[Saved entries]
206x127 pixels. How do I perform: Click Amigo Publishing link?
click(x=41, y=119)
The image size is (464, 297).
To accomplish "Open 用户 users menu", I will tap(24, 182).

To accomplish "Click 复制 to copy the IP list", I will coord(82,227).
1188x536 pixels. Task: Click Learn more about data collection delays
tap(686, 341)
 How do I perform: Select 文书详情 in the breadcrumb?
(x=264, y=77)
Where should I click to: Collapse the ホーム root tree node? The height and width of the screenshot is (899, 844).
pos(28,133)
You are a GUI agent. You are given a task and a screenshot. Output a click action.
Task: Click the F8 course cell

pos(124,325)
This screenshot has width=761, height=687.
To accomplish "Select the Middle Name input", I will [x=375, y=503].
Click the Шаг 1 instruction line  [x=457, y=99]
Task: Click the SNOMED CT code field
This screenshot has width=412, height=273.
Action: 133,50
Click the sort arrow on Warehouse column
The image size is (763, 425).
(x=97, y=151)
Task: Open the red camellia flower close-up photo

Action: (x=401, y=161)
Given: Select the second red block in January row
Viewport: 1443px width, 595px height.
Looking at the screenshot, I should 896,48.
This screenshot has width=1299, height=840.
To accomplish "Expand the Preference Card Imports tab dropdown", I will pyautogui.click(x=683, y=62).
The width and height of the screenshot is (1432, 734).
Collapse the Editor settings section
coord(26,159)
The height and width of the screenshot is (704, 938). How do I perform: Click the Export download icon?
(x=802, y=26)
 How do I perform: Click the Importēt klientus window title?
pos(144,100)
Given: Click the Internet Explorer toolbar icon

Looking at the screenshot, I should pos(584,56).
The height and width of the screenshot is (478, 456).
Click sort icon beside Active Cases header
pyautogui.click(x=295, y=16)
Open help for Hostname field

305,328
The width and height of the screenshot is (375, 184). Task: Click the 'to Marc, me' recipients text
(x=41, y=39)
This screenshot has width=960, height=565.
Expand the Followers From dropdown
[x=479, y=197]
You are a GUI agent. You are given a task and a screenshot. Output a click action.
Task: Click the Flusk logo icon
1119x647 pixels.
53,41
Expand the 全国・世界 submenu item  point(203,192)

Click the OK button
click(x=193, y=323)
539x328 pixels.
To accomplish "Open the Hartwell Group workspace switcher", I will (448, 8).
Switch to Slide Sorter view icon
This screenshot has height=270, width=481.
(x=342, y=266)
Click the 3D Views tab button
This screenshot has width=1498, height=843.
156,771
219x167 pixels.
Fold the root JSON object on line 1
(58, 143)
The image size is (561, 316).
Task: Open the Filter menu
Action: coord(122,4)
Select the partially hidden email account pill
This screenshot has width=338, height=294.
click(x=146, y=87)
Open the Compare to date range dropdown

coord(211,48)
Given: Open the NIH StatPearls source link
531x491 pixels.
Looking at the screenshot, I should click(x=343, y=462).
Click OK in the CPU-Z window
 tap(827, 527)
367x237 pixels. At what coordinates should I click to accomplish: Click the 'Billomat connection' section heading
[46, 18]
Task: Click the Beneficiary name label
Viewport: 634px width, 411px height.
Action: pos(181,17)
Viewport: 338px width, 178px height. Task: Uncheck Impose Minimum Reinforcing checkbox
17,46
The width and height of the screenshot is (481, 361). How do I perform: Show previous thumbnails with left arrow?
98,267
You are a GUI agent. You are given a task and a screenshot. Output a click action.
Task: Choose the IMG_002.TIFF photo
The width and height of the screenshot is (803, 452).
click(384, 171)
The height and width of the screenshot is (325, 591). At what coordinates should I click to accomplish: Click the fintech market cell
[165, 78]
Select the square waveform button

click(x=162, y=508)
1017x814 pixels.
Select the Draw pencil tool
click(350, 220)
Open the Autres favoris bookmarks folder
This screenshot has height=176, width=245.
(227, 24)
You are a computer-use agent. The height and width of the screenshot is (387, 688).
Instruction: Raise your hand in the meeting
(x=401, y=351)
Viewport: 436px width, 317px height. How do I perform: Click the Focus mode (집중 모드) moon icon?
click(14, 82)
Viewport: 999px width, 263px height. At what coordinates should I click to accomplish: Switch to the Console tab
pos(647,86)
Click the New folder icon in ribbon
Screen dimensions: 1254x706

- **Work to be completed**
Exactly the lines from the one containing "The width and height of the screenshot is (481, 361)." through the end of the records above should be returned, with both ends kept.

- **Solution to the problem**
The width and height of the screenshot is (481, 361). How do I perform: Show previous thumbnails with left arrow?
98,267
You are a GUI agent. You are given a task and a screenshot. Output a click action.
Task: Choose the IMG_002.TIFF photo
The width and height of the screenshot is (803, 452).
click(384, 171)
The height and width of the screenshot is (325, 591). At what coordinates should I click to accomplish: Click the fintech market cell
[165, 78]
Select the square waveform button

click(x=162, y=508)
1017x814 pixels.
Select the Draw pencil tool
click(350, 220)
Open the Autres favoris bookmarks folder
This screenshot has height=176, width=245.
(227, 24)
You are a computer-use agent. The height and width of the screenshot is (387, 688).
Instruction: Raise your hand in the meeting
(x=401, y=351)
Viewport: 436px width, 317px height. How do I perform: Click the Focus mode (집중 모드) moon icon?
click(14, 82)
Viewport: 999px width, 263px height. At what coordinates should I click to accomplish: Switch to the Console tab
pos(647,86)
Click the New folder icon in ribbon
Screen dimensions: 1254x706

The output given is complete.